With the pictures left out, restate exactly the part below that opens with the line containing "Task: Click the Nightly price per room header" and closes with the line containing "You are a computer-use agent.".

LISTED ENTRIES ▸
○ ○ ○ ○ ○ ○ ○

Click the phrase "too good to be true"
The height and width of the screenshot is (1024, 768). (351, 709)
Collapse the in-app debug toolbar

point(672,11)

○ ○ ○ ○ ○ ○ ○

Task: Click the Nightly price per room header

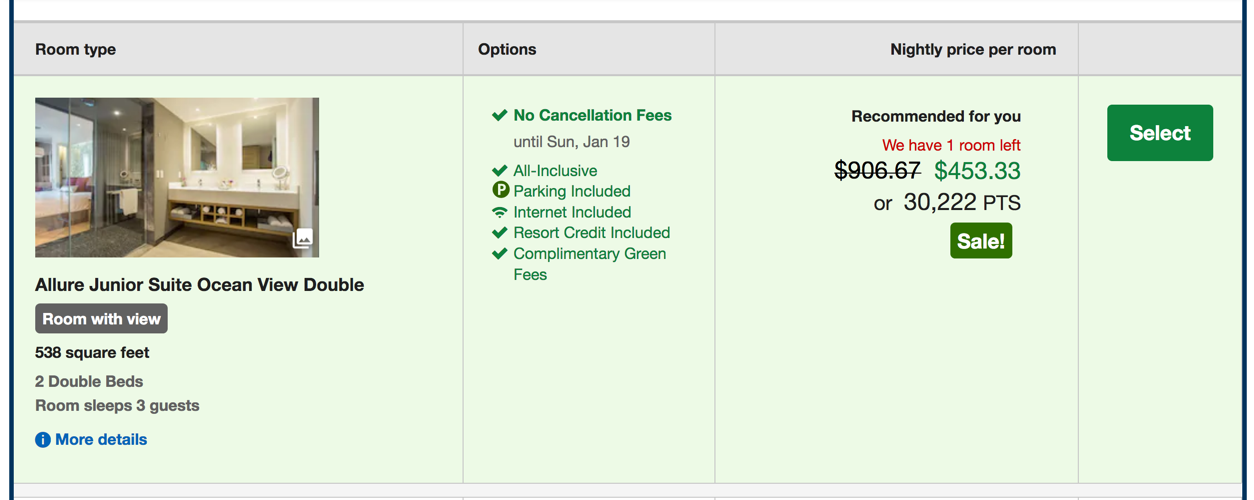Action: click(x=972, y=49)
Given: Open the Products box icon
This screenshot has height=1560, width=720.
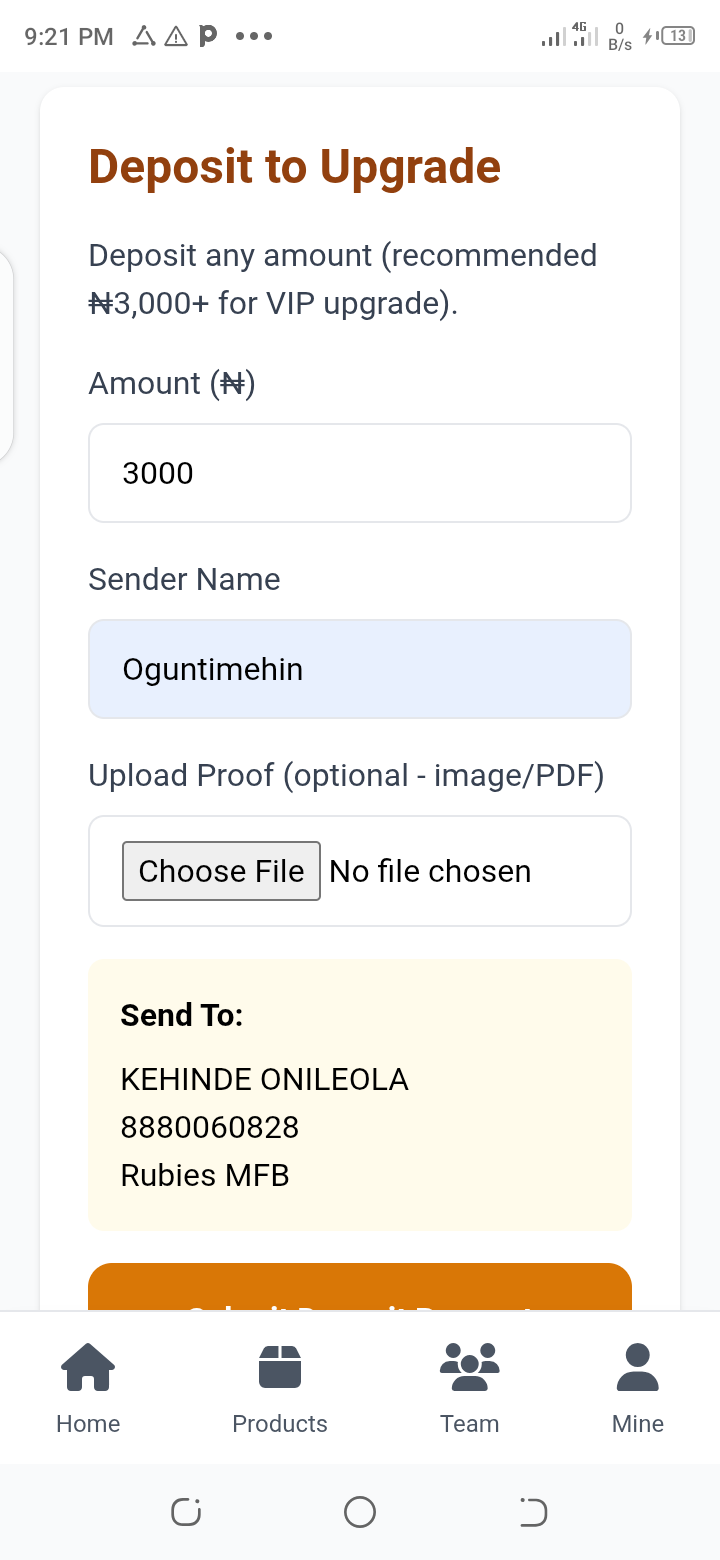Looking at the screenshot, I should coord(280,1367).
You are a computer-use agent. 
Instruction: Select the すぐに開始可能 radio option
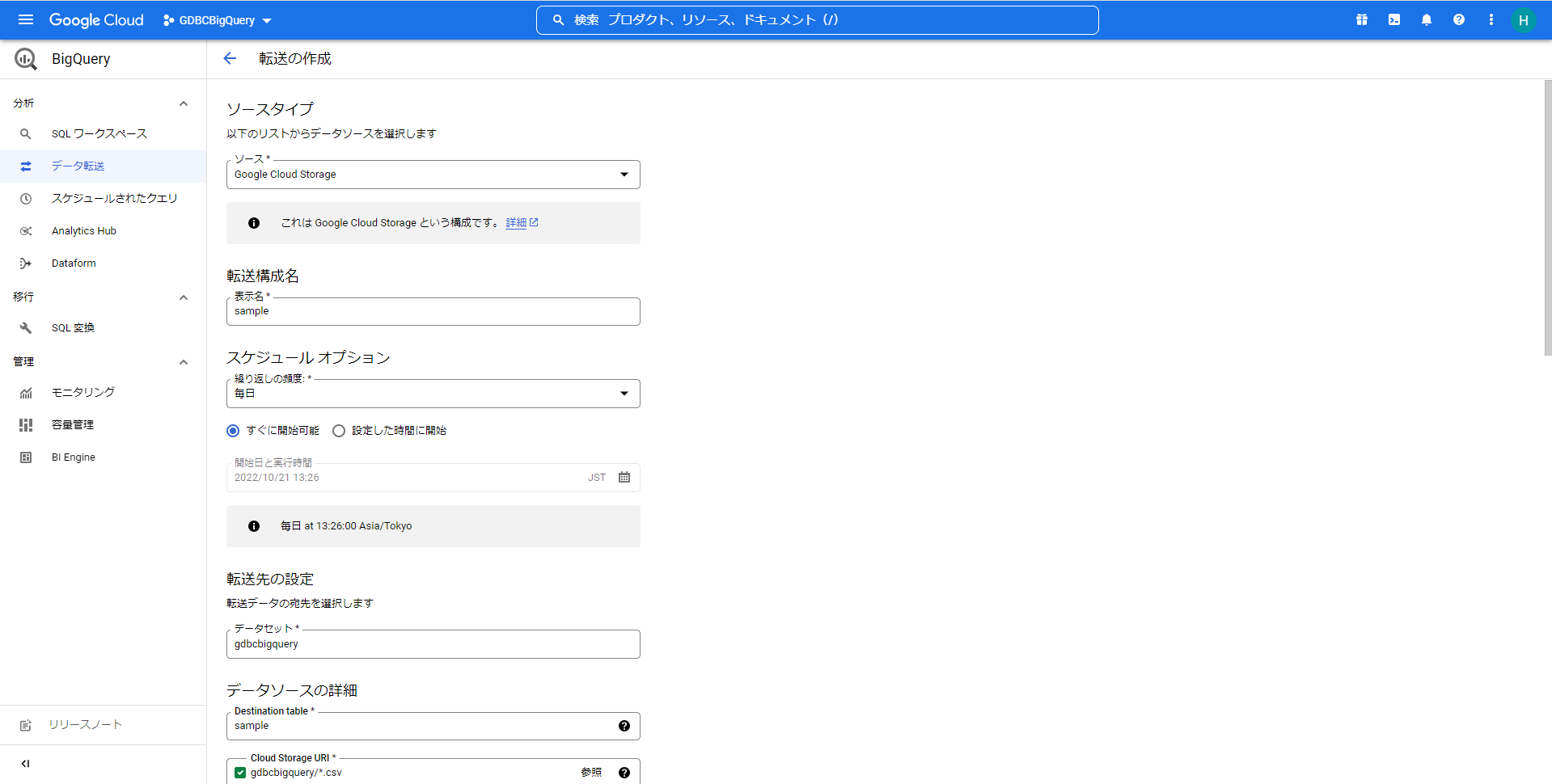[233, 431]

○ ○ ○ ○ ○ ○ ○

TASK RESPONSE ▸
Task: Click the Nightly price per room header

Action: click(x=972, y=49)
Given: Open the Products box icon
This screenshot has height=1560, width=720.
Looking at the screenshot, I should coord(280,1367).
You are a computer-use agent. 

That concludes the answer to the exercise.